-- WHAT YOU NEED TO DO --
From the records, pick out and copy each line containing "video".
(SUPPLIED RECORDS Opens)
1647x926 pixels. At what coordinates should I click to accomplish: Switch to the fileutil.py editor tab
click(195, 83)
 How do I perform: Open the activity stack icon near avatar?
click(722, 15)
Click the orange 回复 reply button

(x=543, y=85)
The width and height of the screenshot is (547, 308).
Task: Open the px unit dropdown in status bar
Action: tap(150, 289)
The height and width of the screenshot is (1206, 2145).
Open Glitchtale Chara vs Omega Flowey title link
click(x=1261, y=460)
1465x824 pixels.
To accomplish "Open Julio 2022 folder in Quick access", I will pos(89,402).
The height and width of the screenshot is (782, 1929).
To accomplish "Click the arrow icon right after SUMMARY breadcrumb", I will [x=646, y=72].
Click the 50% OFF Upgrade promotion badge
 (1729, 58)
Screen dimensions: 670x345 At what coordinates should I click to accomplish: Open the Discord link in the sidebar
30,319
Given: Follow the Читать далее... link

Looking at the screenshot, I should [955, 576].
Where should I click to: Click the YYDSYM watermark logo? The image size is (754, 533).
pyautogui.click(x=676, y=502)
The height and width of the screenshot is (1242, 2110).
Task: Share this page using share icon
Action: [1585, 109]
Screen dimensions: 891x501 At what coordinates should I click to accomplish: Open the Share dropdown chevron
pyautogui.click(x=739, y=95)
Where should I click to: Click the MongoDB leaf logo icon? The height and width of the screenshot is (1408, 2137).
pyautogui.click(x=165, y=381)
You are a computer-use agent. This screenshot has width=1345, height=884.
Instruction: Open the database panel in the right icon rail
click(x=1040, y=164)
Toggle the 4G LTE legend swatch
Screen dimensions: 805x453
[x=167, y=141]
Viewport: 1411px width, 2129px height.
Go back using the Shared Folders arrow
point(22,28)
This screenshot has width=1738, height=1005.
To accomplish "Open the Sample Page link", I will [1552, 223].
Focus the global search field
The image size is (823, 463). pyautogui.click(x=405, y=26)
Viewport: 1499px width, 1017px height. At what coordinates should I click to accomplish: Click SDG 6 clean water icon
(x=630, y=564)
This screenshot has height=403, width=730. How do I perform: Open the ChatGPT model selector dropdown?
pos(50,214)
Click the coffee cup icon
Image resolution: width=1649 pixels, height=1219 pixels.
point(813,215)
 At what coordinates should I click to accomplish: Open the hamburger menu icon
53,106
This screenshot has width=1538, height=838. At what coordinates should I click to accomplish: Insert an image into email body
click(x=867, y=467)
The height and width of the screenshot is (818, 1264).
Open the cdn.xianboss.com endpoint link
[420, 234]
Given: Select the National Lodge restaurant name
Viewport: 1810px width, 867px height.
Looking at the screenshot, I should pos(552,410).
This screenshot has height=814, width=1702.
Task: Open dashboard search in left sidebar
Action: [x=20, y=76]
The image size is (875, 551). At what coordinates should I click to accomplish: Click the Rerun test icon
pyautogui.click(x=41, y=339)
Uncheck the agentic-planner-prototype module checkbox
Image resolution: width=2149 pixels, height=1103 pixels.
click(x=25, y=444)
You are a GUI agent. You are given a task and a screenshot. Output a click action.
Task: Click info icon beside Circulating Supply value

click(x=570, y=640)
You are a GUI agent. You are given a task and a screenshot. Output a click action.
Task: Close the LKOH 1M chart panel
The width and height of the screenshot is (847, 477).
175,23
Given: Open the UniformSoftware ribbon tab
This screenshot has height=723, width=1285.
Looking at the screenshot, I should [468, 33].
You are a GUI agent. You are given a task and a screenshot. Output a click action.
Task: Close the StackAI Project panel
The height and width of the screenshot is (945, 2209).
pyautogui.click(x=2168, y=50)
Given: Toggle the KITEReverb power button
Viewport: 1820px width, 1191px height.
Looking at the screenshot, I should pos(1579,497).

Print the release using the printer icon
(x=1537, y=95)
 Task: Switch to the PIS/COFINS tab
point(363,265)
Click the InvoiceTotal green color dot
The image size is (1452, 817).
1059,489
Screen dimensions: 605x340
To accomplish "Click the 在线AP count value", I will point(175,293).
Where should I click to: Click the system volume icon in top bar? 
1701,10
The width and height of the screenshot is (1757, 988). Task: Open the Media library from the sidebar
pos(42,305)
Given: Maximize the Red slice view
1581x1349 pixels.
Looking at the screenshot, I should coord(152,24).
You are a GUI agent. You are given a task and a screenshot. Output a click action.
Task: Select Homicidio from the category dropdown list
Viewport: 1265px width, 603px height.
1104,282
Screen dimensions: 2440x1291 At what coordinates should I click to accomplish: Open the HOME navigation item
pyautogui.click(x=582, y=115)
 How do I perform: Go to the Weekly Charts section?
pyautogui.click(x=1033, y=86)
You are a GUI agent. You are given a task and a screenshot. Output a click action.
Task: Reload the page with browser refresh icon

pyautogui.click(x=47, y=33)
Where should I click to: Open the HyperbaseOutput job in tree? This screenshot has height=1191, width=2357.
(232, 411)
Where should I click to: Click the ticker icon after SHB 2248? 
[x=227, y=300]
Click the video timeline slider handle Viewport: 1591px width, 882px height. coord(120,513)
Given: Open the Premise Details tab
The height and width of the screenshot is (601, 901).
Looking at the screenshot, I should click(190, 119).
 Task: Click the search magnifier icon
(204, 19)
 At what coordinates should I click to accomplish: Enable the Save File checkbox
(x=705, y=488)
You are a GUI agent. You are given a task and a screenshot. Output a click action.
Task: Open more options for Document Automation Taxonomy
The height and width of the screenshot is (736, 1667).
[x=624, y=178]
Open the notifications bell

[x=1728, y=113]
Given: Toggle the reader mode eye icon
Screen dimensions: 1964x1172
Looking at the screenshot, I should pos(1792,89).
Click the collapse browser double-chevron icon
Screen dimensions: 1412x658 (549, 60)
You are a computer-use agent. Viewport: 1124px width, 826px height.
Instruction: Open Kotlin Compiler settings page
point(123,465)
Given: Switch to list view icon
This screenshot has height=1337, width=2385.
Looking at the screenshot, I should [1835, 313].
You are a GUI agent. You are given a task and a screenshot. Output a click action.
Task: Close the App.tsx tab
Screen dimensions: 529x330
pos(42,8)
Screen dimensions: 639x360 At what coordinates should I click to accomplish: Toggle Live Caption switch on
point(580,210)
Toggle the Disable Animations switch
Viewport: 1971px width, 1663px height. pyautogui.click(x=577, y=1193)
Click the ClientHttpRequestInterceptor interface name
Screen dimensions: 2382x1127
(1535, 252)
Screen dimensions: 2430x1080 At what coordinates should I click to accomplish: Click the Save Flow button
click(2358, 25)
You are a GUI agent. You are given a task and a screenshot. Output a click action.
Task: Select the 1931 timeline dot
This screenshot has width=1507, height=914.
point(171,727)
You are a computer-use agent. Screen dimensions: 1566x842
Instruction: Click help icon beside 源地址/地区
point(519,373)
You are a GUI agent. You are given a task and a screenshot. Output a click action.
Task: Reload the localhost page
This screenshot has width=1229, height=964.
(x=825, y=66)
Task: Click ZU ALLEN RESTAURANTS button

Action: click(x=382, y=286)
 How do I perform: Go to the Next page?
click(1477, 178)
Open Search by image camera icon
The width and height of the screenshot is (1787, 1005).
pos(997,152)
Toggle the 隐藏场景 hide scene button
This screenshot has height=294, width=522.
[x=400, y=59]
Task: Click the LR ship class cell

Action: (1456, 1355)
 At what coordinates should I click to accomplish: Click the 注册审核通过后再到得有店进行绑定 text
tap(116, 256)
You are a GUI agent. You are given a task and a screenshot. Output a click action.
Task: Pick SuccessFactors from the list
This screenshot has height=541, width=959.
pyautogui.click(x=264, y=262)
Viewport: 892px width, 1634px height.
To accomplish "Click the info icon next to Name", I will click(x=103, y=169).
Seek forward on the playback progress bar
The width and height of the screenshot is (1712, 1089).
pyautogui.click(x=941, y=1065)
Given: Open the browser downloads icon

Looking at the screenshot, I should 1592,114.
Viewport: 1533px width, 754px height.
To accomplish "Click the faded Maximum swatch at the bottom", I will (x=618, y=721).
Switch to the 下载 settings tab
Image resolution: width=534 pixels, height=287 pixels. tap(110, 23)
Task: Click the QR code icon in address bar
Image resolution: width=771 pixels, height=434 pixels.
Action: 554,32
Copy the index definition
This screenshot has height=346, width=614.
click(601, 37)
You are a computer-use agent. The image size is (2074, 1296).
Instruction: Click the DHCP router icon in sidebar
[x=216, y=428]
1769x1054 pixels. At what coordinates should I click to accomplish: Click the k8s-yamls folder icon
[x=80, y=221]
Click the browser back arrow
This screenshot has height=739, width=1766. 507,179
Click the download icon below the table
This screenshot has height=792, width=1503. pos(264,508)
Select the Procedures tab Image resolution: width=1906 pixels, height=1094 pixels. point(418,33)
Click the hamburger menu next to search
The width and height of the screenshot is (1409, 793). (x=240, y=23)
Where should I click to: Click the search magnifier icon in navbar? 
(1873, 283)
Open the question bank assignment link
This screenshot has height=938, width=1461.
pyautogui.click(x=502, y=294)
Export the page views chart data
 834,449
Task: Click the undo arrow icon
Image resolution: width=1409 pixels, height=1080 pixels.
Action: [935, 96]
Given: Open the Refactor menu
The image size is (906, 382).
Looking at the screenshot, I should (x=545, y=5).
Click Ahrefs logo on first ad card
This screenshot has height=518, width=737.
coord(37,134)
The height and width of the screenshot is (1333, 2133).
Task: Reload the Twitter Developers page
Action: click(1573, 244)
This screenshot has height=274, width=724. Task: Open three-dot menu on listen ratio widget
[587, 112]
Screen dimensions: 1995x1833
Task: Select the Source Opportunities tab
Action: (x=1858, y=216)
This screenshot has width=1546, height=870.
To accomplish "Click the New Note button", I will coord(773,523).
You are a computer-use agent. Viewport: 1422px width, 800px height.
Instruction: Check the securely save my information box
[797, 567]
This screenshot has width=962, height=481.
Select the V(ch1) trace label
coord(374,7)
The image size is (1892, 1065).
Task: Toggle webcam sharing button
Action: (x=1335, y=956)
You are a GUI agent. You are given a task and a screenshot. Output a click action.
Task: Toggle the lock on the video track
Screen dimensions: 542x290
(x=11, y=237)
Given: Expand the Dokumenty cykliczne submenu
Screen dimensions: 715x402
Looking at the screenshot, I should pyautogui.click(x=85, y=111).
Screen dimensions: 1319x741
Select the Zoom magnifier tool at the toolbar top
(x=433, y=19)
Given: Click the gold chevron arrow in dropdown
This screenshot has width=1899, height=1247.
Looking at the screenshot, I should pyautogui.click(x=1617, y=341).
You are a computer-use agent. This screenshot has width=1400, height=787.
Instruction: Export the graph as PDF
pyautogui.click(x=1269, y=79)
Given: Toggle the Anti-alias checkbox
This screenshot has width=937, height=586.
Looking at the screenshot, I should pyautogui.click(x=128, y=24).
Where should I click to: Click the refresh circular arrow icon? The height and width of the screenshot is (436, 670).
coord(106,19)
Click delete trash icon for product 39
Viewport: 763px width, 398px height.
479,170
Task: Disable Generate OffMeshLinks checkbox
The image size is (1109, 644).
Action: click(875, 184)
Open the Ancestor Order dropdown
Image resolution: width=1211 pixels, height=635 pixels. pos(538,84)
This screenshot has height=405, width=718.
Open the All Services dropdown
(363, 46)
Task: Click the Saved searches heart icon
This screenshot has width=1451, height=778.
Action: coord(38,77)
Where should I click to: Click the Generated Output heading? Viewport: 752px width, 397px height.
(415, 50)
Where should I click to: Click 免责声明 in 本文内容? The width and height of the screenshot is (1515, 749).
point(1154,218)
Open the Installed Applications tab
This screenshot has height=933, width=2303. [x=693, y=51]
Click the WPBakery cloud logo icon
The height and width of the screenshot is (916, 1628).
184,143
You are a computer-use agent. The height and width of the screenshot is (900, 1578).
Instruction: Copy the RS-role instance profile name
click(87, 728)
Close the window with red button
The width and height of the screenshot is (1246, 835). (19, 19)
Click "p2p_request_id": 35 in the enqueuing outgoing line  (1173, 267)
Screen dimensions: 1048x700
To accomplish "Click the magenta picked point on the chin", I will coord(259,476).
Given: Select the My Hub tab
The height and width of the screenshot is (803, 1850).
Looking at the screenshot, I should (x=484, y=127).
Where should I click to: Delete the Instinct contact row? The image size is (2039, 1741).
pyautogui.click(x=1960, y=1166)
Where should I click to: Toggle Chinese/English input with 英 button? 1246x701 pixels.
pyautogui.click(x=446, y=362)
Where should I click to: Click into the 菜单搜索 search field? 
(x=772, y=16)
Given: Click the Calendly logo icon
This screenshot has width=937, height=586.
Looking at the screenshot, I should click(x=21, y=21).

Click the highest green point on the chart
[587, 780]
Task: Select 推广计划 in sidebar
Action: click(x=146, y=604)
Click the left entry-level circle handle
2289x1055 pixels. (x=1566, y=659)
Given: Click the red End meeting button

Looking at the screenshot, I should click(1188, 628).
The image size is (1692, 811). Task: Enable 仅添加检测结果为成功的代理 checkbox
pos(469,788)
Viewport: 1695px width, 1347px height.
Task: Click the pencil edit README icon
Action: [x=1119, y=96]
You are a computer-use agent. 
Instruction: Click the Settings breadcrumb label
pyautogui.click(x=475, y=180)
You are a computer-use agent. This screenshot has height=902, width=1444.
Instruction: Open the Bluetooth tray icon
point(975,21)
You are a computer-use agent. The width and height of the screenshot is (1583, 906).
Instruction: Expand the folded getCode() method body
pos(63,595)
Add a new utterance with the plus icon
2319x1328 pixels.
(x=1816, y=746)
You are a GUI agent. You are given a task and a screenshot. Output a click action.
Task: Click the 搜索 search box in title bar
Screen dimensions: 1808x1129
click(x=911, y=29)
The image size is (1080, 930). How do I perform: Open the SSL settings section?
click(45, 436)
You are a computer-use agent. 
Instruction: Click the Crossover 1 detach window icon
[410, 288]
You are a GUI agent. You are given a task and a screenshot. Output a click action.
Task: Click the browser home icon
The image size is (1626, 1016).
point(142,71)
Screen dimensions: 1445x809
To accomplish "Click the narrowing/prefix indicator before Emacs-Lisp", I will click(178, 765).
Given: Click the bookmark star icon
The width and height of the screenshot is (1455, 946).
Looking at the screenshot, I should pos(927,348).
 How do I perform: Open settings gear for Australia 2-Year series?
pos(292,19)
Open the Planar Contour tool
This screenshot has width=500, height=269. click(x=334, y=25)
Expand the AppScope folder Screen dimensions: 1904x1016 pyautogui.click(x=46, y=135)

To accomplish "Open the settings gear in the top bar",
(SUPPLIED RECORDS Closes)
-- TASK SOLUTION --
Click the video timeline slider handle Viewport: 1591px width, 882px height. coord(120,513)
Task: Toggle the lock on the video track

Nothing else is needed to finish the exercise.